If the ORS Office can provide direct and tangible capabilities to troops at war, there is no question top military leaders will put enough support and resources behind the office to continue its dual mission of responding to urgent military needs in space and developing responsive space technologies, U.S. Air Force Brig. Gen. Kevin McLaughlin said at the 7th annual Responsive Space Conference here.

After directing the ORS Office during its first year of existence in 2007, McLaughlin was tapped to serve as vice commander of the Air Force Warfare Center at Nellis Air Force Base,
Nev.
, which is responsible for training and equipping airmen to serve in the air, space and cyberspace domains. The past year working closely with warfighters has left him even more convinced than ever that the ability to rapidly augment and reconstitute space systems is essential.

“I was a huge skeptic of this,” McLaughlin said. “I was a ‘big space’ guy. I spent time in the [National Reconnaissance Office] and was a Titan 4 launch controller. I saw small satellites come and go over my career. I had to be convinced they could be built and had to be convinced they could make a difference in the long term.”

When McLaughlin first took the ORS director job, expectations were extraordinarily high. Before he even had a staff assembled, Congress and the Pentagon were asking him when his first satellite would launch. In addition, there were widely varying definitions of what exactly his office should be responsible for doing, with many in the national security space community hoping and expecting that the whole concept would fizzle out, he said.

When an execution strategy for the ORS Office was put into place, it had the office reporting directly to the executive agent for space and responding to urgent needs handed down directly from the commander of U.S. Strategic Command. Being able to assemble and launch satellites in a matter of days – something that is ultimately expected of the ORS Office – will require operating differently than the way most of the Pentagon operates, McLaughlin said. The ORS Office, he said, must operate as the National Reconnaissance Office operated in its early years, with short chains of command and direct access to the highest ranks of the department.

“I see the need to mainstream ORS capabilities,” he said. “But I still think the office has to operate out of the mainstream. … We don’t have six months to coordinate something everywhere in the [Defense] Department, and that flies in the face of how we operate in the department 95 percent of the time.”
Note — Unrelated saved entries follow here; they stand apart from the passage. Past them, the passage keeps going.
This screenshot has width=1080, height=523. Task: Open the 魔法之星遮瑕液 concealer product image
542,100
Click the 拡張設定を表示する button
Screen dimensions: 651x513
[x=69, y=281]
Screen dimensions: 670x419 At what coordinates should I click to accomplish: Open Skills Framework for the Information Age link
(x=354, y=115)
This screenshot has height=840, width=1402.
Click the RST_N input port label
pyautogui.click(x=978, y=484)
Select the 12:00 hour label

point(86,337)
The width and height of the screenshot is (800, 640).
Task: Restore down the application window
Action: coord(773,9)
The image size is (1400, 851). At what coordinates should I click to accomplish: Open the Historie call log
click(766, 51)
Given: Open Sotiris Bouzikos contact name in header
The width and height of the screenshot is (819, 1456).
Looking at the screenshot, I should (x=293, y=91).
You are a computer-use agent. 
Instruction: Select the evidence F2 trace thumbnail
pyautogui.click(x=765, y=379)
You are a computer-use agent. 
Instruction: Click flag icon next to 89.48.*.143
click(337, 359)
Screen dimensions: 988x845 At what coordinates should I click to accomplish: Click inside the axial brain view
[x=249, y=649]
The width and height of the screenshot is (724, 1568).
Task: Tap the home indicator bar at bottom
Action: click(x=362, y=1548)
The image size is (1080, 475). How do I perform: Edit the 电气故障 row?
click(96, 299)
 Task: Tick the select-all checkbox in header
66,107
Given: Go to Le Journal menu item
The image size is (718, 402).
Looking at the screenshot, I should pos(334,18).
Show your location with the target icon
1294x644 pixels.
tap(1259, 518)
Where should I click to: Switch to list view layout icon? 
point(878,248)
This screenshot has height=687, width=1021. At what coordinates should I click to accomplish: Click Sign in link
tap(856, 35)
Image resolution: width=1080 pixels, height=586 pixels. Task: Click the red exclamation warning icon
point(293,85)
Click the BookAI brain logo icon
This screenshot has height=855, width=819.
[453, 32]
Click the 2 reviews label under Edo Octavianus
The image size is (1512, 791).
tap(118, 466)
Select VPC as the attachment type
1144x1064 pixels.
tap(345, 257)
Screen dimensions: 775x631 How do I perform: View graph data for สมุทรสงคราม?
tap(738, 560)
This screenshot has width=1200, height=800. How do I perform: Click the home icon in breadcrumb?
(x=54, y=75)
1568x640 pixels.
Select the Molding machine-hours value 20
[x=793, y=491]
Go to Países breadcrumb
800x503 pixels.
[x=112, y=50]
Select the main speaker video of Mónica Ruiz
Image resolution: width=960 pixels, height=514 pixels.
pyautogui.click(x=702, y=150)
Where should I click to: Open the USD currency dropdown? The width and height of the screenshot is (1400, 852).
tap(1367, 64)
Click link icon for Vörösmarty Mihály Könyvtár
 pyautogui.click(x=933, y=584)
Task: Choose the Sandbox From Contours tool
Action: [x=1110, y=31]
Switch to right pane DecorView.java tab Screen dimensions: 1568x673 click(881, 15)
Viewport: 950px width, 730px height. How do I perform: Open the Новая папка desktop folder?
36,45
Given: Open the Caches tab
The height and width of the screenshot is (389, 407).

Despite constraints on ORS funding that are likely to continue, the office cannot afford to let either of its mission areas fall by the wayside and simply must deliver widely usable space capabilities, McLaughlin said.

“The key is to realize the needs commanders have. If you can bring that to bear, if you have the capability to get something for [Army Gen. David] Petraeus, he would move heaven and Earth to make sure you get what you need to do that,” McLaughlin said.